According to financial report documents filed with regulators, the smartphone maker expects to book US$400 million in charges from a variety of factors before the end of May 2014.
Those expenses will cover costs associated with the previously announced layoffs of 4,500 employees, the reworking of its smartphone lineup and other changes to its manufacturing, sales and marketing operations, it said.
Earlier this year, BlackBerry said it would likely book $100 million in charges through its fiscal 2014 year, as it cut back staff and reduced other costs. Since then, the company's financial results have weakened, mostly on poor sales of its BlackBerry Z10 touchscreen phones.
The Globe and Mail reported Wednesday that BlackBerry has asked real estate firms to suggest ways for tapping the value of its properties in the Waterloo area, about 20 buildings.
Its sources said that BlackBerry has asked for ideas to generate the largest possible return from its real estate in as little time as possible, through a confidential process begun last week.
BlackBerry responded to the Globe with an email that said it reviews its real estate on an ongoing basis.
“Should space become unnecessary for BlackBerry’s continued use, we will work with key partners in the community who may need some of our surplus space,” the email said.
Last week, the company booked a US$965-million loss for the second quarter and announced the massive layoff that will extend into next year.
"Other charges and cash costs may occur as programs are implemented or changes completed," the company said in the financial documents.
The documents provide the clearest picture yet of what's happening behind the scenes at the struggling Waterloo, Ont.,-based technology company. BlackBerry has been trying to regain control of its quickly eroding share of the smartphone market while also scaling back bloated operations.
It disclosed that it has marked certain unnamed assets as "redundant" and some have already hit the auction block, including properties, as well as plants and equipment, though the company did not identify anything specific.
For the second quarter, BlackBerry said it booked a loss of $7 million related to the declining value of those assets.
While BlackBerry stopped providing specific data for its subscriber base earlier this year, saying that it no longer accurately reflects its business model, the company said "customers" continued to decline in the second quarter in every region except the Asian-Pacific market.

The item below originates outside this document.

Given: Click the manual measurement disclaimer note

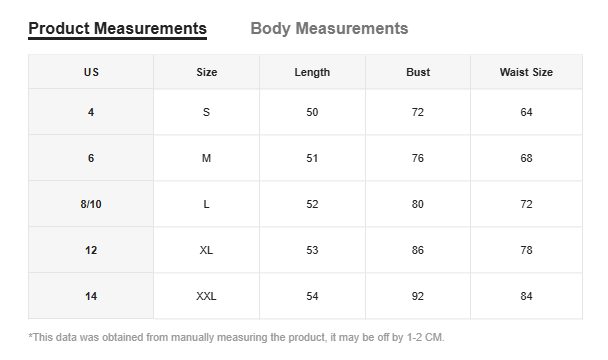Looking at the screenshot, I should (x=237, y=337).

In its outlook, the company said monthly service revenues are expected to decline further in the third quarter, though not at the escalated rate experienced in the second quarter. The company said service revenue dropped about 27 per cent to $724 million in the three months ended Aug. 31.
It expects service revenues to fall another 12 per cent in the third quarter.
Last week, BlackBerry received a conditional takeover offer from Fairfax Financial (TSX:FFH), one of BlackBerry's largest shareholders, worth $9 per share. The transaction values the company at $4.7 billion.